Carbon capture and storage (CCS) has been proposed to mitigate the accumulation of the CO2 in the atmosphere. Although CO2 is captured from large point source and stored in underground formations (depleted oil reservoir, water aquifer, and salt cavern) as a mitigation of global warming, CO2 has been injected for various purposes like in enhanced oil recovery (EOR), and enhanced coal bed methane (ECBM) recovery. Water alternating gas (WAG) technique is used to inject CO2 into underground formation either in sequestration or in EOR. Injected CO2 dissolves into the water, generating carbonic acid which dissolves carbonate rock.

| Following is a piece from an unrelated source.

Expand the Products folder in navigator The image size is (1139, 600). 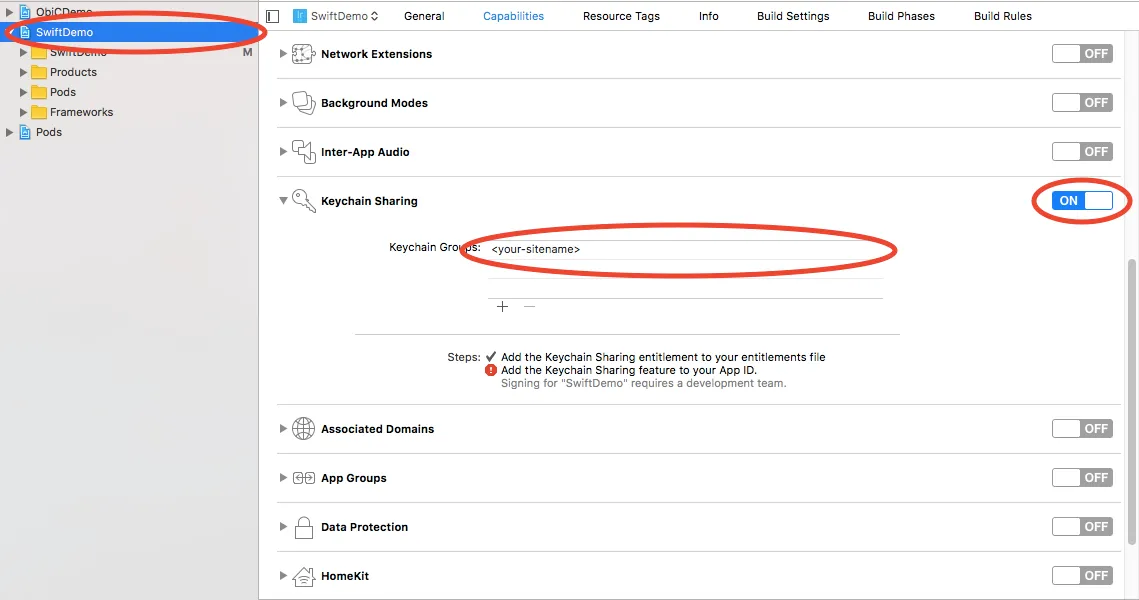[x=24, y=72]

The composition of the water is a critical factor that affects the rock dissolution and the formation permeability change during sequestration, especially while using sea water that contains sodium sulfate. This paper addresses the effect of brine salinity and salt type on the formation during sequestration.

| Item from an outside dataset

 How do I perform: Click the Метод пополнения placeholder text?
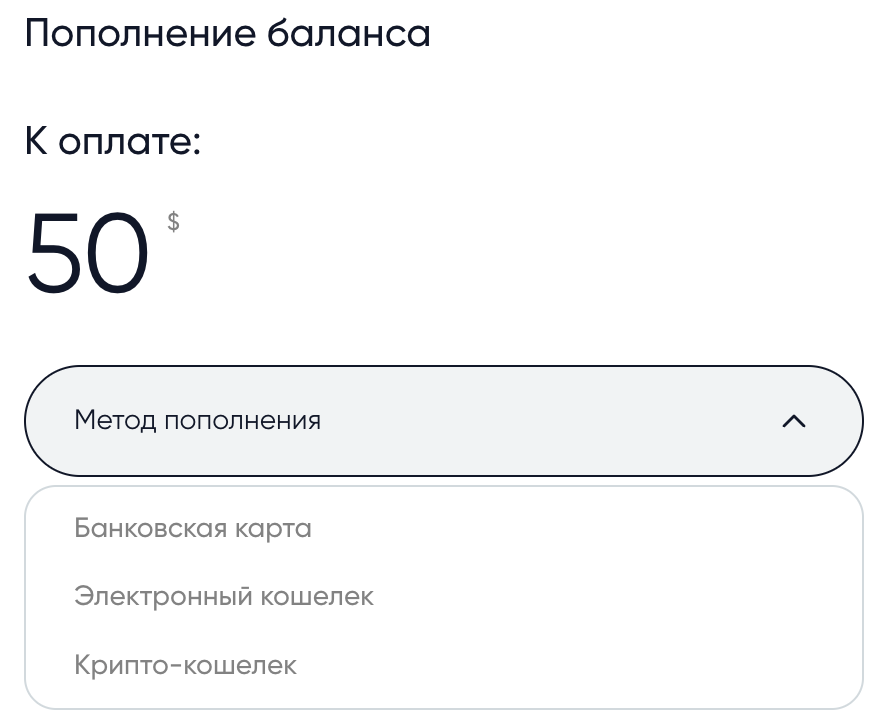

A core flood study was conducted using limestone cores. The CO2 was injected under supercritical conditions. Core effluent samples were collected and concentrations of calcium and magnesium, and sodium were measured. Cores permeability was measured before and after the experiment.
The results showed that no change in permeability noted when NaCl brine was injected. Calcium chloride has the main effect in calcium dissolution and change in core permeability. Also, increasing the concentration of magnesium chloride caused more damage to the core. The experimental data was used to develop an empirical correlation to calculate the maximum calcium concentration in the core effluent, which gives good indications on various reactions that might occur inside the core.